_TASK INSTRUCTIONS:_ Write out the material below again, substituting "Goal:" for "Instruction:" everywhere it occurs and changing nothing else.

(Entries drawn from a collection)
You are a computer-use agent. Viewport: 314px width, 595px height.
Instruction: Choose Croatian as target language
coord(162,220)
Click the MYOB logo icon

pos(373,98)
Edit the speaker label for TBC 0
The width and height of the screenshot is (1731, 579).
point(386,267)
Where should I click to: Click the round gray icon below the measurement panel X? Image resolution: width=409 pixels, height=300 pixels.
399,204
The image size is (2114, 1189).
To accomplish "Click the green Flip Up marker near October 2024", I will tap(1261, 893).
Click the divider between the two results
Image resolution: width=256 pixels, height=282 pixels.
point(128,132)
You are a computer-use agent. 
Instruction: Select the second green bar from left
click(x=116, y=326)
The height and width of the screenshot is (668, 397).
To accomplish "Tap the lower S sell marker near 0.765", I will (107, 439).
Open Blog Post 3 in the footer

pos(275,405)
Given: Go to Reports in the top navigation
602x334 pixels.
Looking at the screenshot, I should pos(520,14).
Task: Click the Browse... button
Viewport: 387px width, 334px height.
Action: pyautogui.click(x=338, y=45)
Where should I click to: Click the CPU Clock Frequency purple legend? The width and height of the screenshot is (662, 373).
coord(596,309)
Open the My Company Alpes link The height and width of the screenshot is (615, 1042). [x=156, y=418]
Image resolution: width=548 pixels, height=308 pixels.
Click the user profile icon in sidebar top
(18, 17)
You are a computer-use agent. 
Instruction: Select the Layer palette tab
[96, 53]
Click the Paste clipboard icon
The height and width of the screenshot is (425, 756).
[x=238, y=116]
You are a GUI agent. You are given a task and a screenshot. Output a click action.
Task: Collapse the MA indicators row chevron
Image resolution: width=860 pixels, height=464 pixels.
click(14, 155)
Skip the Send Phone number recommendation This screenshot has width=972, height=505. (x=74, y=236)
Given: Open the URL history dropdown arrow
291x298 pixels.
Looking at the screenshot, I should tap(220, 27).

_EXERCISE SOLUTION:_
You are a computer-use agent. Viewport: 314px width, 595px height.
Goal: Choose Croatian as target language
coord(162,220)
Click the MYOB logo icon

pos(373,98)
Edit the speaker label for TBC 0
The width and height of the screenshot is (1731, 579).
point(386,267)
Where should I click to: Click the round gray icon below the measurement panel X? Image resolution: width=409 pixels, height=300 pixels.
399,204
The image size is (2114, 1189).
To accomplish "Click the green Flip Up marker near October 2024", I will tap(1261, 893).
Click the divider between the two results
Image resolution: width=256 pixels, height=282 pixels.
point(128,132)
You are a computer-use agent. 
Goal: Select the second green bar from left
click(x=116, y=326)
The height and width of the screenshot is (668, 397).
To accomplish "Tap the lower S sell marker near 0.765", I will (107, 439).
Open Blog Post 3 in the footer

pos(275,405)
Given: Go to Reports in the top navigation
602x334 pixels.
Looking at the screenshot, I should pos(520,14).
Task: Click the Browse... button
Viewport: 387px width, 334px height.
Action: pyautogui.click(x=338, y=45)
Where should I click to: Click the CPU Clock Frequency purple legend? The width and height of the screenshot is (662, 373).
coord(596,309)
Open the My Company Alpes link The height and width of the screenshot is (615, 1042). [x=156, y=418]
Image resolution: width=548 pixels, height=308 pixels.
Click the user profile icon in sidebar top
(18, 17)
You are a computer-use agent. 
Goal: Select the Layer palette tab
[96, 53]
Click the Paste clipboard icon
The height and width of the screenshot is (425, 756).
[x=238, y=116]
You are a GUI agent. You are given a task and a screenshot. Output a click action.
Task: Collapse the MA indicators row chevron
Image resolution: width=860 pixels, height=464 pixels.
click(14, 155)
Skip the Send Phone number recommendation This screenshot has width=972, height=505. (x=74, y=236)
Given: Open the URL history dropdown arrow
291x298 pixels.
Looking at the screenshot, I should tap(220, 27).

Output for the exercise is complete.